Keeping Small Business Off The Street Sarbanes-Oxley was supposed to make publicly traded firms more trustworthy. But it is also keeping solid small companies from launching IPOs.
By Cait Murphy

(FORTUNE Small Business) – In a post-enron fit of buyer's remorse, congress passed corporate-reform legislation in July 2002. But small companies are finding themselves disproportionately affected by another, more pernicious law: the one that guarantees unintended consequences.

Sarbanes-Oxley, as the legislation is known, is Congress's attempt to spank Wall Street into good behavior. Among other things, it requires publicly traded companies to create independent boards, to report more detailed information to the SEC, and to have their top executives sign off on financial statements, on pain of indictment. The law is well meaning; it is also costly. Gabor Garai, the managing partner of the Boston office of Epstein Becker & Green, a law firm, estimates that setting up compliance will cost several hundred thousand dollars, and that maintaining it will require at least an extra $50,000 a year each in accounting and legal fees. The law has also pushed up the cost of finding board members and insuring them against liability. Those fees may not be debilitating for a firm like GE, but it's a significant sum for small businesses. According to a recent PriceWaterhouseCoopers survey, 58% of executives at smaller companies (with revenues of less than $1 billion) said Sarbanes-Oxley compliance was burdensome, compared with 38% of executives at larger firms.

As a result, entrepreneurs who would have gone public a few years ago are deciding against it today. "Sarbanes-Oxley has definitely affected the IPO market," says Kathleen Smith, an analyst at Renaissance Capital in Greenwich, Conn., which researches and invests in new public offerings. "It has made it more expensive to be a public company." Rackspace, a profitable, San Antonio-based web-hosting company, wanted to raise $50 million in the capital market. But Sarbanes-Oxley simply made it too expensive. So Rackspace's executives decided to hold off going public for at least two years, when they hope to be so big that absorbing the extra costs won't be too painful. Sarbanes-Oxley "makes the efficiency of the capital market lower for a smaller company," says Rackspace president Lanham Napier. "And when you don't get money as quickly, your growth is impacted."

The law is also pushing some businesses out of the capital markets. According to research conducted by FactSet Mergerstat, which provides financial and economic information to investors, 67 firms went private through July this year, compared with 97 for all last year. Take the Philadelphia-based Judge Group--except you can't anymore; the $100-million-a-year temporary-staffing company went private in June. "Sarbanes-Oxley was a big part of the decision," says CFO Robert Alessandrini; he figures it would have increased the firm's costs by $200,000 a year. "The risks of being public increased," he concludes, "but the rewards weren't there."

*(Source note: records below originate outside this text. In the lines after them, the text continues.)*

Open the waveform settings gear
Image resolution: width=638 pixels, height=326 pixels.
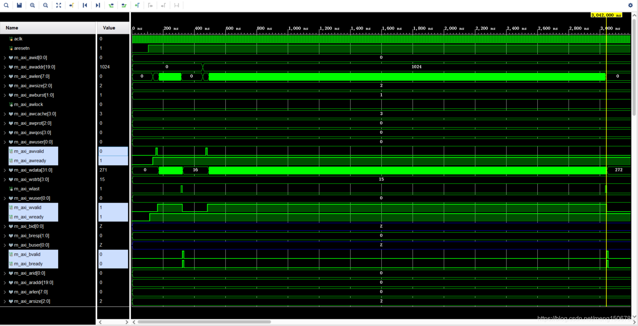(630, 5)
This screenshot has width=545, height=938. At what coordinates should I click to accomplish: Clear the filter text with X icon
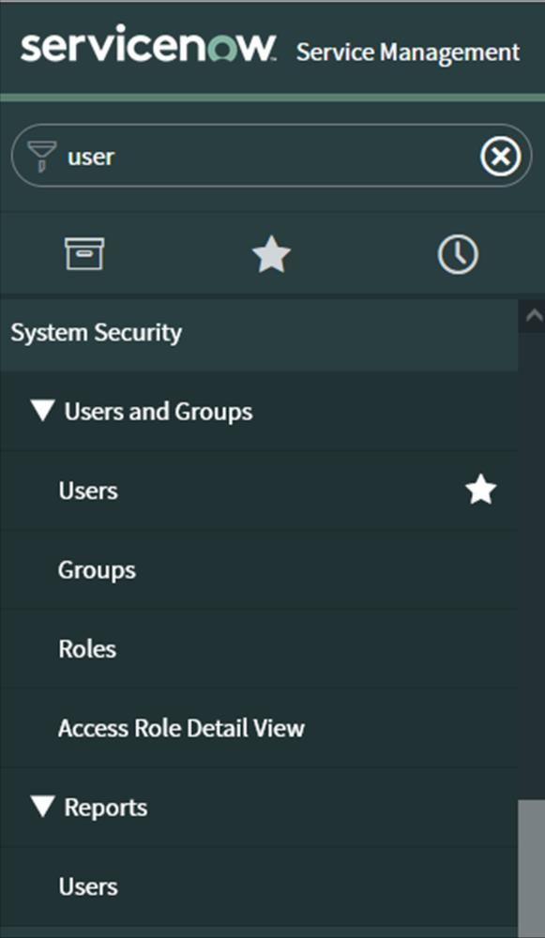501,157
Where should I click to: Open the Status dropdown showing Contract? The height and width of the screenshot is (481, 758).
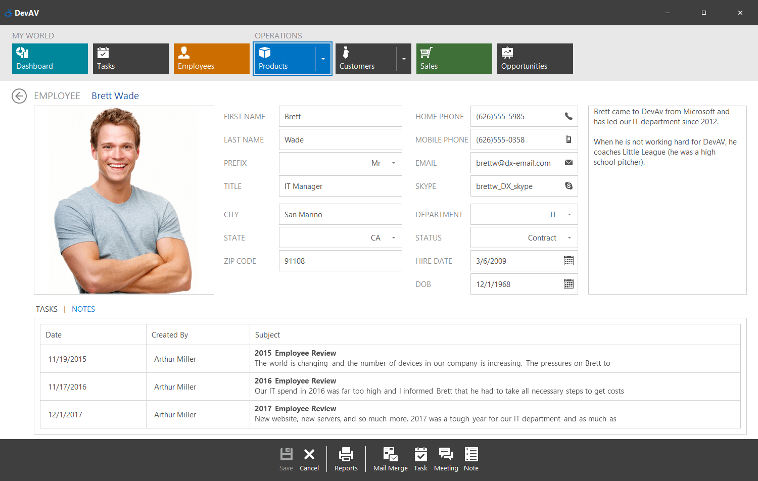[569, 237]
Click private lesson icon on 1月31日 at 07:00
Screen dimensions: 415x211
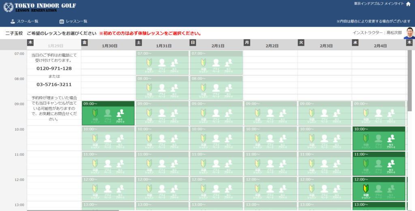pyautogui.click(x=162, y=65)
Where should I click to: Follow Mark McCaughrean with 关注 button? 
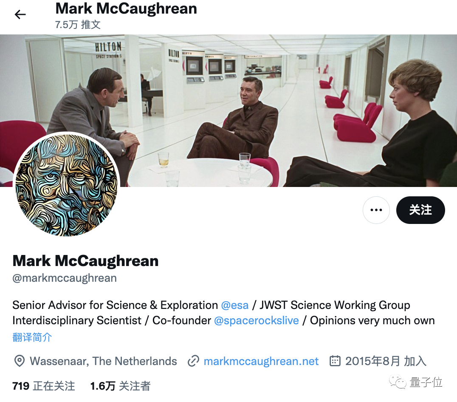click(420, 210)
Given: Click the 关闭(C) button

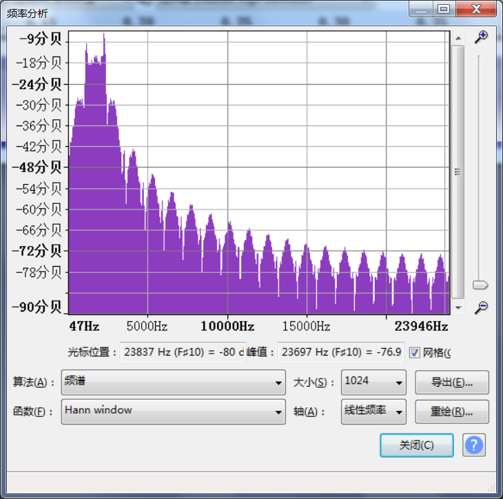Looking at the screenshot, I should point(416,445).
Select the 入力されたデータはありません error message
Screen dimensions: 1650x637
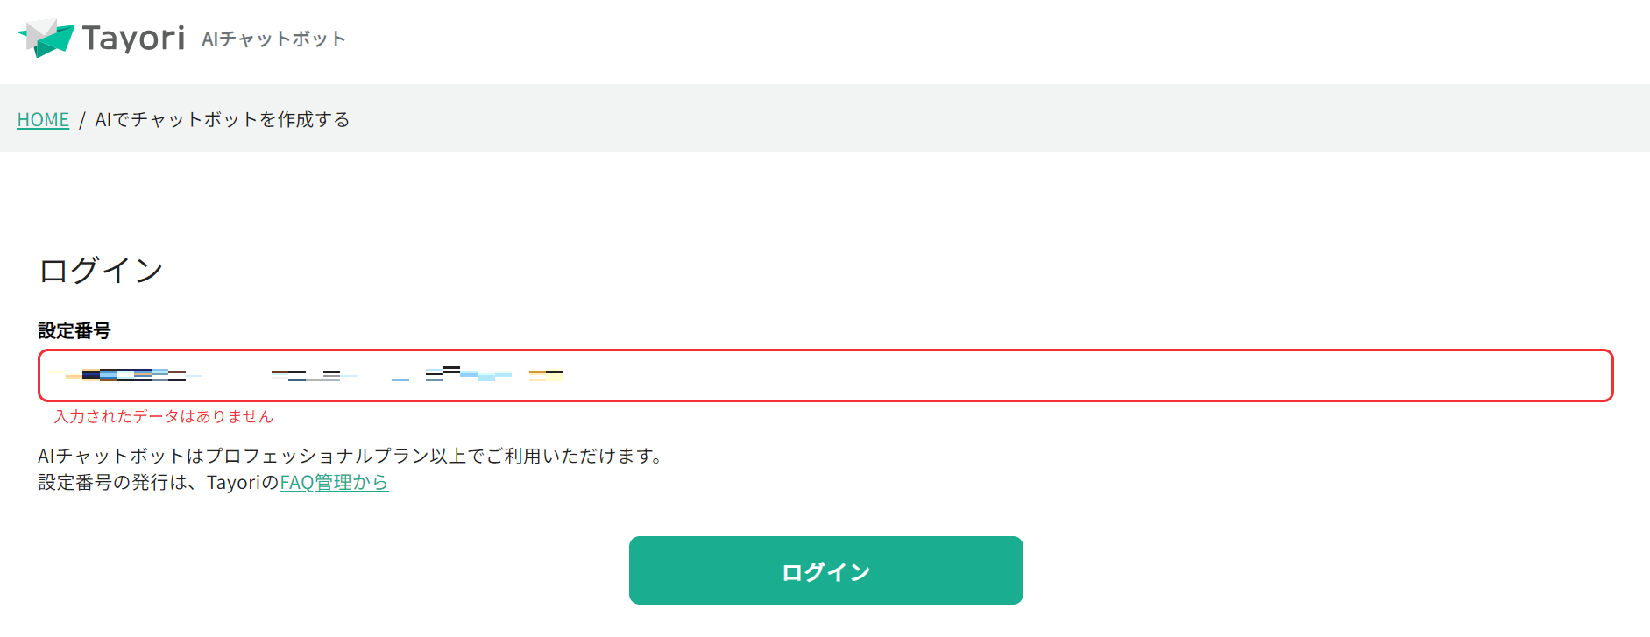163,417
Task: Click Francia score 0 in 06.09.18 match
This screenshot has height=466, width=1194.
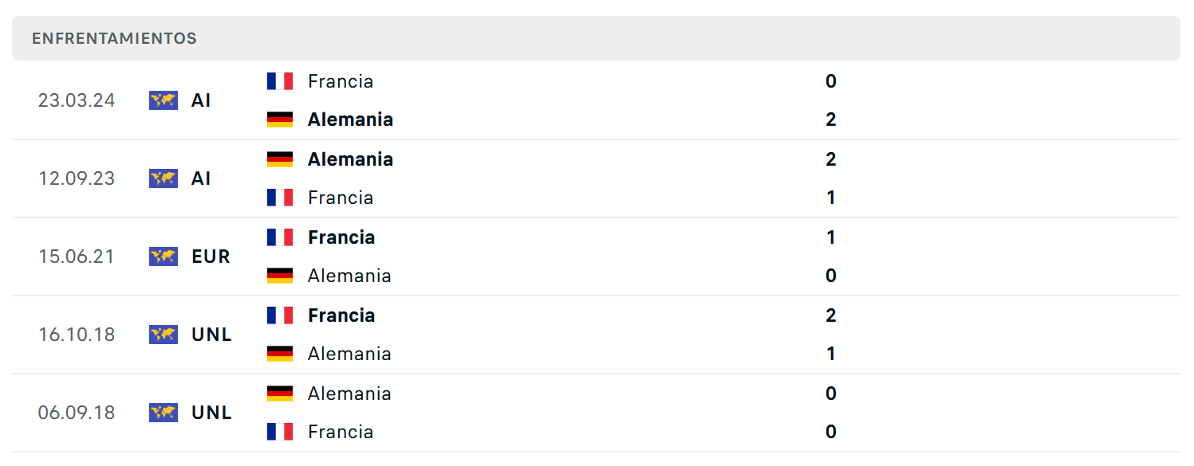Action: [x=831, y=432]
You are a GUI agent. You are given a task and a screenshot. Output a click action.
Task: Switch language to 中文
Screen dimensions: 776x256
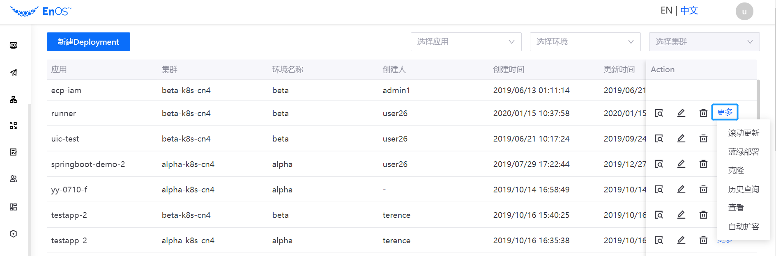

Renaissance Capital's Smith insists that it still makes sense for strong companies to go to market, and in fact the IPO market is picking up, with 20 filings in August, the most since April 2002. But it is clear that even sound companies are staying private for reasons having nothing to do with the quality of their operations. The details of complex laws like Sarbanes-Oxley tend to get worked out in court, a fact that scares a lot of people, particularly since the law makes executives and directors liable in ways they have never been before. Gabor says that companies are skittish about doing anything that "could possibly be seen by future shareholders with 20/20 hindsight to be problematic." For firms without a time machine, that's an impossible prospect.